Stereo files are supported, but are merged into a single channel before scoring when submitting to the OLIVE Batch GUI and Command Line Interface Tools. When submitting files as serialized objects through the API, there is flexibility regarding how the channels are processed – please refer to the API Documentation for more details.
Supported audio formats include:
- Microsoft WAV
- SGI/Apple AIFF/AIFC
- Sun AU/Snd
- Raw (headerless)
- Paris Audio File (PAF)
- Commodore IFF/SVX
- Sphere/NIST WAV
- IRCAM SF
- Creative VOC
- SoundForge W64
- GNU Octave MAT4.4
- Portable Voice Format
- Fasttracker 2 XI
- HMM Tool Kit HTK
- Apple CAF
- Sound Designer II SD2
- Free Lossless Audio Codec (FLAC)
Supported encodings vary by the format used (see the link below for a comprehensive compatibility table), but samples of several supported encodings are as follows:
- Unsigned and signed 8, 16, 24 and 32 bit PCM
- IEEE 32 and 64 floating point
- U-LAW
- A-LAW
- IMA ADPCM
- MS ADPCM
- GSM 6.10
- G721/723 ADPCM
- 12/16/24 bit DWVW
- OK Dialogic ADPCM
- 8/16 DPCM
More information on libsndfile supported audio formats can be found here: http://www.mega-nerd.com/libsndfile/#Features
Audio files being opened and processed by Java
Any files being opened in the Nightingale GUI for close analysis work must be able to be opened and read by the underlying Java code libraries:
- Java Media Framework
- JavaX.Sound
- FLAC
Only mono files are currently supported.
Supported sample rates include:
- 8 kHz multiples to 48 kHz
- 11.025 kHz multiples to 44.1 kHz
Supported container formats:
- FLAC
- RIFF (.wav)
- AIFF
- AIFC
- AU
Supported encoding formats:
- Compressed:
- FLAC
- PCM:
- 16 bit signed int, big or little endian
- 8 bit signed or unsigned int
- 32 bit float, little endian only (i.e.

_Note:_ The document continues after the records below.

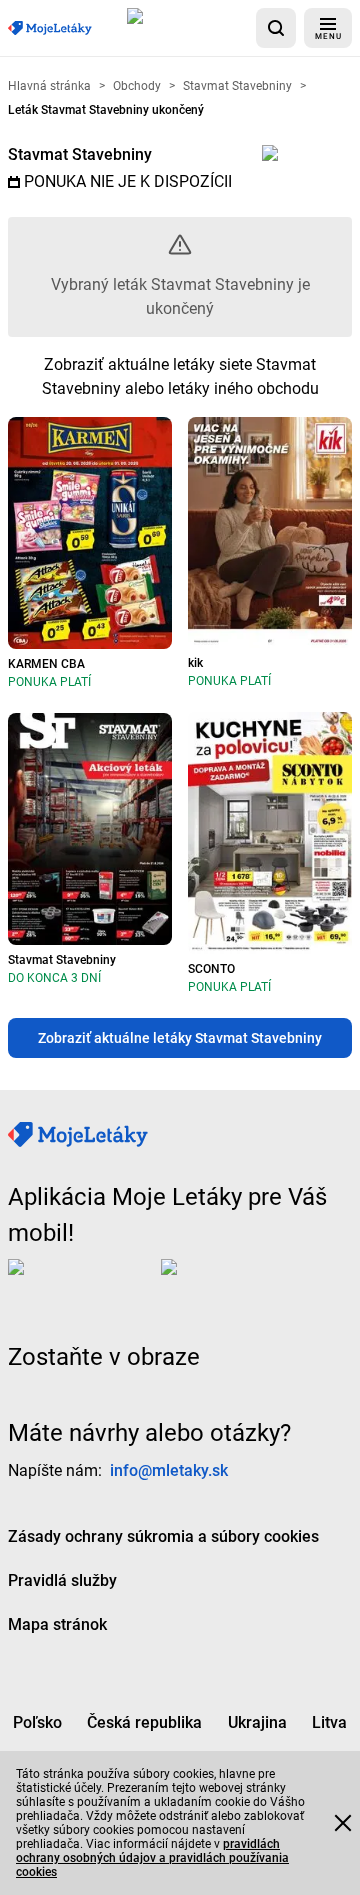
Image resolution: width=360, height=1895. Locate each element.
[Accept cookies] (343, 1823)
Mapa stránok (57, 1624)
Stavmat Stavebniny (80, 154)
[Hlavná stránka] (50, 28)
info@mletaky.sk (169, 1470)
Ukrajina (257, 1722)
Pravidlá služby (62, 1580)
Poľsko (37, 1722)
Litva (329, 1722)
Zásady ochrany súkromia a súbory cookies (163, 1536)
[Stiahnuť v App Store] (187, 28)
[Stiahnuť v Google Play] (241, 1283)
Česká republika (144, 1722)
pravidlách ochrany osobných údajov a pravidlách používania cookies (152, 1858)
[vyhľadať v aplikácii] (276, 28)
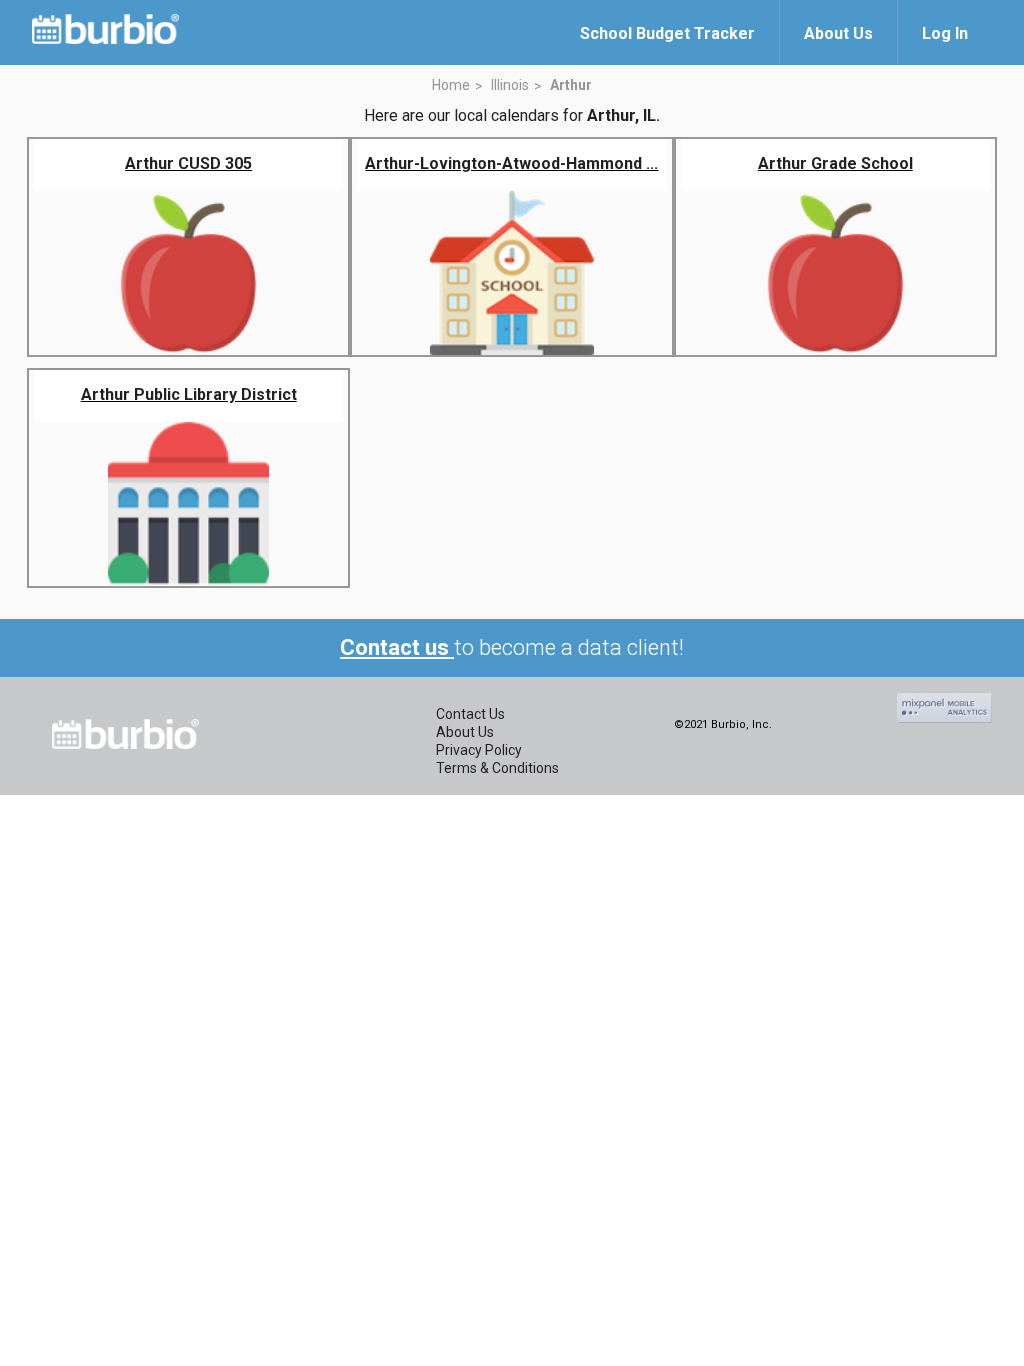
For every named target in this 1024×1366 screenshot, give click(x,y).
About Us (465, 732)
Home (451, 85)
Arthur (571, 85)
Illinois (510, 85)
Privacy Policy (479, 750)
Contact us (397, 647)
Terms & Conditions (497, 768)
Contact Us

RIFF, not RIFX)
- 8 bit mulaw or alaw
- ADPCM:
- Microsoft or IMA ADPCM
Audio samples buffered into memory
Raw buffered audio samples being sent to the OLIVE server for enrollment or scoring are read and processed under the assumption that they are raw 16-bit Linear PCM sampes at an 8 kHz sampling rate.
Serialized buffered audio files sent to the server are not processed by the client or assumed to be anything specific; rather they are interpreted by the server as a complete (header-intact!) audio file.